» Exercise
Whatever appears in the entries must be given again exactly.

======== Data provided ========

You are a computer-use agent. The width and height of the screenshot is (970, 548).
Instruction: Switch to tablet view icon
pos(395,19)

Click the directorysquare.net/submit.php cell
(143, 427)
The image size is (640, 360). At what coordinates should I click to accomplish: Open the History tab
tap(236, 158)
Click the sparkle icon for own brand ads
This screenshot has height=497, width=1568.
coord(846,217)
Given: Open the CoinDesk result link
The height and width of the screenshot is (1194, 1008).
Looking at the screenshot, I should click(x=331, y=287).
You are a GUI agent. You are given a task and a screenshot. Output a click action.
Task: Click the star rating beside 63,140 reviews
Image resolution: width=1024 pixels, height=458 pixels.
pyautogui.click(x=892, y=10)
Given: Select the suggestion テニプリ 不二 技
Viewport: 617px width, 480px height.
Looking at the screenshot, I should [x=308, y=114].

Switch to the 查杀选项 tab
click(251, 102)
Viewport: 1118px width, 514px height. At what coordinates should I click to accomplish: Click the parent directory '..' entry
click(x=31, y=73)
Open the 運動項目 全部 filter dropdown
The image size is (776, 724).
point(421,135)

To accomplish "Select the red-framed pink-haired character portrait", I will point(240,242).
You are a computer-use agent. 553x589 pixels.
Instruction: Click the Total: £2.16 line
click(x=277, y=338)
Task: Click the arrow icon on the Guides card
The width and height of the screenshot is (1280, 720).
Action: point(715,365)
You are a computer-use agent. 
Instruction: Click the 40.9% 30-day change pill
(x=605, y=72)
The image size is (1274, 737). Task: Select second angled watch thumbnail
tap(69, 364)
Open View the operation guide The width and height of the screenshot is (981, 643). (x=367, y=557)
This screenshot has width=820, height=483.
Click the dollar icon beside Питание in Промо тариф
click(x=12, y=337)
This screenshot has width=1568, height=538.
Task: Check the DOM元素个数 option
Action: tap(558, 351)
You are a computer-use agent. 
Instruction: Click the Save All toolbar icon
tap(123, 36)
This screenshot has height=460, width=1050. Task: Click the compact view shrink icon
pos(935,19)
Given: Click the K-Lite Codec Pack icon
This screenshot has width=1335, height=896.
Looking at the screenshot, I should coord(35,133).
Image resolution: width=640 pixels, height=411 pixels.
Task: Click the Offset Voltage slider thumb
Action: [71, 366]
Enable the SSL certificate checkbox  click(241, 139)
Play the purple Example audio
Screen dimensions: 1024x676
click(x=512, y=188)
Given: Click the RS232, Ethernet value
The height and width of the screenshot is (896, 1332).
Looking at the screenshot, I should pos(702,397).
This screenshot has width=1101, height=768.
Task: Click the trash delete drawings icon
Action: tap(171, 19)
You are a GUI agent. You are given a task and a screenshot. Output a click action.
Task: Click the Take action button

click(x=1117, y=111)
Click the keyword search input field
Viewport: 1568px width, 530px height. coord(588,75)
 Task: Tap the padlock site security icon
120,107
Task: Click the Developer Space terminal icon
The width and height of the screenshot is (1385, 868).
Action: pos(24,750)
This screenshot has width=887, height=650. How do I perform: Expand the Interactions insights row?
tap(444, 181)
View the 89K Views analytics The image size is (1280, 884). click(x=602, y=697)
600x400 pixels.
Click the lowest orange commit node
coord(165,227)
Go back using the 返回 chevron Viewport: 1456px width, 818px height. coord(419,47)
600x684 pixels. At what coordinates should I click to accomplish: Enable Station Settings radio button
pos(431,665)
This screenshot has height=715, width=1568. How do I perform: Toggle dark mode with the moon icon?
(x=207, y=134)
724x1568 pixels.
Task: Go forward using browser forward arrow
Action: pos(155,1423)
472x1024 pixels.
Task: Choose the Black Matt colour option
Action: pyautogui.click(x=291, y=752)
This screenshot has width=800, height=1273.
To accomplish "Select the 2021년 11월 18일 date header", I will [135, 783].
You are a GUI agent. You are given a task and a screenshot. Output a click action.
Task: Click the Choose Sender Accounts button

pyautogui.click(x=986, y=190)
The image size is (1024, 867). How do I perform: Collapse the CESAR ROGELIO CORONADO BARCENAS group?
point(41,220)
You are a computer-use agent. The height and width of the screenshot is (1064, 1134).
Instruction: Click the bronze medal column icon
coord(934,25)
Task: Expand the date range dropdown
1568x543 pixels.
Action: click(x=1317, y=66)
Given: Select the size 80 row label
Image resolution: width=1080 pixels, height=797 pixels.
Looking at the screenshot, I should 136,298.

========

» Expected answer
You are a computer-use agent. The width and height of the screenshot is (970, 548).
Instruction: Switch to tablet view icon
pos(395,19)

Click the directorysquare.net/submit.php cell
(143, 427)
The image size is (640, 360). At what coordinates should I click to accomplish: Open the History tab
tap(236, 158)
Click the sparkle icon for own brand ads
This screenshot has height=497, width=1568.
coord(846,217)
Given: Open the CoinDesk result link
The height and width of the screenshot is (1194, 1008).
Looking at the screenshot, I should click(x=331, y=287).
You are a GUI agent. You are given a task and a screenshot. Output a click action.
Task: Click the star rating beside 63,140 reviews
Image resolution: width=1024 pixels, height=458 pixels.
pyautogui.click(x=892, y=10)
Given: Select the suggestion テニプリ 不二 技
Viewport: 617px width, 480px height.
Looking at the screenshot, I should [x=308, y=114].

Switch to the 查杀选项 tab
click(251, 102)
Viewport: 1118px width, 514px height. At what coordinates should I click to accomplish: Click the parent directory '..' entry
click(x=31, y=73)
Open the 運動項目 全部 filter dropdown
The image size is (776, 724).
point(421,135)

To accomplish "Select the red-framed pink-haired character portrait", I will point(240,242).
You are a computer-use agent. 553x589 pixels.
Instruction: Click the Total: £2.16 line
click(x=277, y=338)
Task: Click the arrow icon on the Guides card
The width and height of the screenshot is (1280, 720).
Action: point(715,365)
You are a computer-use agent. 
Instruction: Click the 40.9% 30-day change pill
(x=605, y=72)
The image size is (1274, 737). Task: Select second angled watch thumbnail
tap(69, 364)
Open View the operation guide The width and height of the screenshot is (981, 643). (x=367, y=557)
This screenshot has width=820, height=483.
Click the dollar icon beside Питание in Промо тариф
click(x=12, y=337)
This screenshot has width=1568, height=538.
Task: Check the DOM元素个数 option
Action: tap(558, 351)
You are a computer-use agent. 
Instruction: Click the Save All toolbar icon
tap(123, 36)
This screenshot has height=460, width=1050. Task: Click the compact view shrink icon
pos(935,19)
Given: Click the K-Lite Codec Pack icon
This screenshot has width=1335, height=896.
Looking at the screenshot, I should coord(35,133).
Image resolution: width=640 pixels, height=411 pixels.
Task: Click the Offset Voltage slider thumb
Action: [71, 366]
Enable the SSL certificate checkbox  click(241, 139)
Play the purple Example audio
Screen dimensions: 1024x676
click(x=512, y=188)
Given: Click the RS232, Ethernet value
The height and width of the screenshot is (896, 1332).
Looking at the screenshot, I should pos(702,397).
This screenshot has width=1101, height=768.
Task: Click the trash delete drawings icon
Action: tap(171, 19)
You are a GUI agent. You are given a task and a screenshot. Output a click action.
Task: Click the Take action button

click(x=1117, y=111)
Click the keyword search input field
Viewport: 1568px width, 530px height. coord(588,75)
 Task: Tap the padlock site security icon
120,107
Task: Click the Developer Space terminal icon
The width and height of the screenshot is (1385, 868).
Action: pos(24,750)
This screenshot has width=887, height=650. How do I perform: Expand the Interactions insights row?
tap(444, 181)
View the 89K Views analytics The image size is (1280, 884). click(x=602, y=697)
600x400 pixels.
Click the lowest orange commit node
coord(165,227)
Go back using the 返回 chevron Viewport: 1456px width, 818px height. coord(419,47)
600x684 pixels. At what coordinates should I click to accomplish: Enable Station Settings radio button
pos(431,665)
This screenshot has height=715, width=1568. How do I perform: Toggle dark mode with the moon icon?
(x=207, y=134)
724x1568 pixels.
Task: Go forward using browser forward arrow
Action: pos(155,1423)
472x1024 pixels.
Task: Choose the Black Matt colour option
Action: pyautogui.click(x=291, y=752)
This screenshot has width=800, height=1273.
To accomplish "Select the 2021년 11월 18일 date header", I will [135, 783].
You are a GUI agent. You are given a task and a screenshot. Output a click action.
Task: Click the Choose Sender Accounts button

pyautogui.click(x=986, y=190)
The image size is (1024, 867). How do I perform: Collapse the CESAR ROGELIO CORONADO BARCENAS group?
point(41,220)
You are a computer-use agent. The height and width of the screenshot is (1064, 1134).
Instruction: Click the bronze medal column icon
coord(934,25)
Task: Expand the date range dropdown
1568x543 pixels.
Action: click(x=1317, y=66)
Given: Select the size 80 row label
Image resolution: width=1080 pixels, height=797 pixels.
Looking at the screenshot, I should 136,298.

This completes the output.